I'm not saying that u/ps in URLs is a secure method. But I do believe that serving protected content only in the presence of a username/password is more secure than serving that content anyway (discounting the fact that the u/p could be discovered by someone else).

I've pasted the relevant parts of LocalSettings.php and DefaultSettings.php below. Am I missing something here?

LocalSettings.php:
#permissions
$wgGroupPermissions['*']['createaccount'] = false;
$wgGroupPermissions['*']['read']          = false;
$wgGroupPermissions['user']['read']       = true;
#because of RSS bug
$wgFeedLimit=0;

DefaultSettings.php
# Pages anonymous user may see as an array, e.g.:
# array ( "Main Page", "Special:Userlogin", "Wikipedia:Help");
# NOTE: This will only work if $wgGroupPermissions['*']['read']
# is false -- see below. Otherwise, ALL pages are accessible,
# regardless of this setting.
# Also note that this will only protect _pages in the wiki_.
# Uploaded files will remain readable.
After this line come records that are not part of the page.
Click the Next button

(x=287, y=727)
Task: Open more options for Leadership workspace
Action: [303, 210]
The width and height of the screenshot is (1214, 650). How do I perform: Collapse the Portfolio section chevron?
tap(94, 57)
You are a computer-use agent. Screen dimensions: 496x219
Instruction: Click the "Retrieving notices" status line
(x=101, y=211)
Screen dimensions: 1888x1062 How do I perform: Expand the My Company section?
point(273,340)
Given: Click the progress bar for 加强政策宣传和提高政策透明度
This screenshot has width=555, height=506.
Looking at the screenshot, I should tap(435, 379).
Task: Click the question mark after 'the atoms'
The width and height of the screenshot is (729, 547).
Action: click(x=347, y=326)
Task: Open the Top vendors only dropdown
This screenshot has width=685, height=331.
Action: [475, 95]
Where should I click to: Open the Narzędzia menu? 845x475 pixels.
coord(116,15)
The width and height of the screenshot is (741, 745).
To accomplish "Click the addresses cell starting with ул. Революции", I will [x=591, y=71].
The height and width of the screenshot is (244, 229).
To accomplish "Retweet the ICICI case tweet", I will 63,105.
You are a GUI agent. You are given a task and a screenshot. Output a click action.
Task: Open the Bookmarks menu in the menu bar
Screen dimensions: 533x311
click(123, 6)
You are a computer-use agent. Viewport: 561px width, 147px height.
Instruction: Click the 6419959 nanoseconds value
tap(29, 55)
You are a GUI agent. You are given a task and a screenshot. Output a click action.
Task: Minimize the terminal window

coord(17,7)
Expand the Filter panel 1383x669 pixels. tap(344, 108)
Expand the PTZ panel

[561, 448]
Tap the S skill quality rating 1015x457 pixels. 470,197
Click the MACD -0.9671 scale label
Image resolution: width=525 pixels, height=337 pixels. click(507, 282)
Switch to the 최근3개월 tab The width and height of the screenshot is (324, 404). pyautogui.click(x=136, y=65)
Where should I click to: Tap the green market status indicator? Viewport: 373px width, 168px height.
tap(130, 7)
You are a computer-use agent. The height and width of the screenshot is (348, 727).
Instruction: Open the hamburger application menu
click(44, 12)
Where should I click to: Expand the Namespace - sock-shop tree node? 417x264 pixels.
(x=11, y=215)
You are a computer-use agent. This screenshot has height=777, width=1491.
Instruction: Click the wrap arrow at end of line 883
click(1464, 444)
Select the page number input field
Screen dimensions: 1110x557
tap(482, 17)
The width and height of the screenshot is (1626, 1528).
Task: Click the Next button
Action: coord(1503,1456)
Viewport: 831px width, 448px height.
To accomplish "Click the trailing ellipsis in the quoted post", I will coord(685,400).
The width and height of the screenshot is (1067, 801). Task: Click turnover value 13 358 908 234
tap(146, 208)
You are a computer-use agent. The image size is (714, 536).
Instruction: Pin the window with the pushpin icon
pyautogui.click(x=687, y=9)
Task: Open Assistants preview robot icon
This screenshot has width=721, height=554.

Make your upload
# directory name unguessable, or use .htaccess to protect it.
$wgWhitelistRead = false;

(In reply to comment #5)
> Works for me.
> 
> http://office.wikimedia.org/w/index.php?title=Special:Recentchanges&feed=rss
> 
> The reporter seems to be under the impression that the URL is insecure because
> it doesn't contain a password. The opposite is true. Access to the URL is
> authenticated by cookies. Putting the user's password in the URL would expose
> it to accidental leaks. 
> 
> Note that if Special:Recentchanges were in $wgWhitelistRead, then the RSS feed
> would be available. So don't put Special:Recentchanges in $wgWhitelistRead.
> 
> The feed is served with CC:private and Vary:cookie, so there is no cache-based
> leak. 
> 

Comment 7 Brion Vibber 2008-02-25 17:53:33 UTC
Is your feed reader also your browser? (Eg, Safari, Opera, Firefox.) In this case, your login session in the browser will apply just as much to the feed reader, and you're just seeing an authenticated page because you're in an authenticated session.

It's possible that some third-party feed readers also in some way share cookies with associated browsers (perhaps by piggybacking on Internet Explorer), so check into that.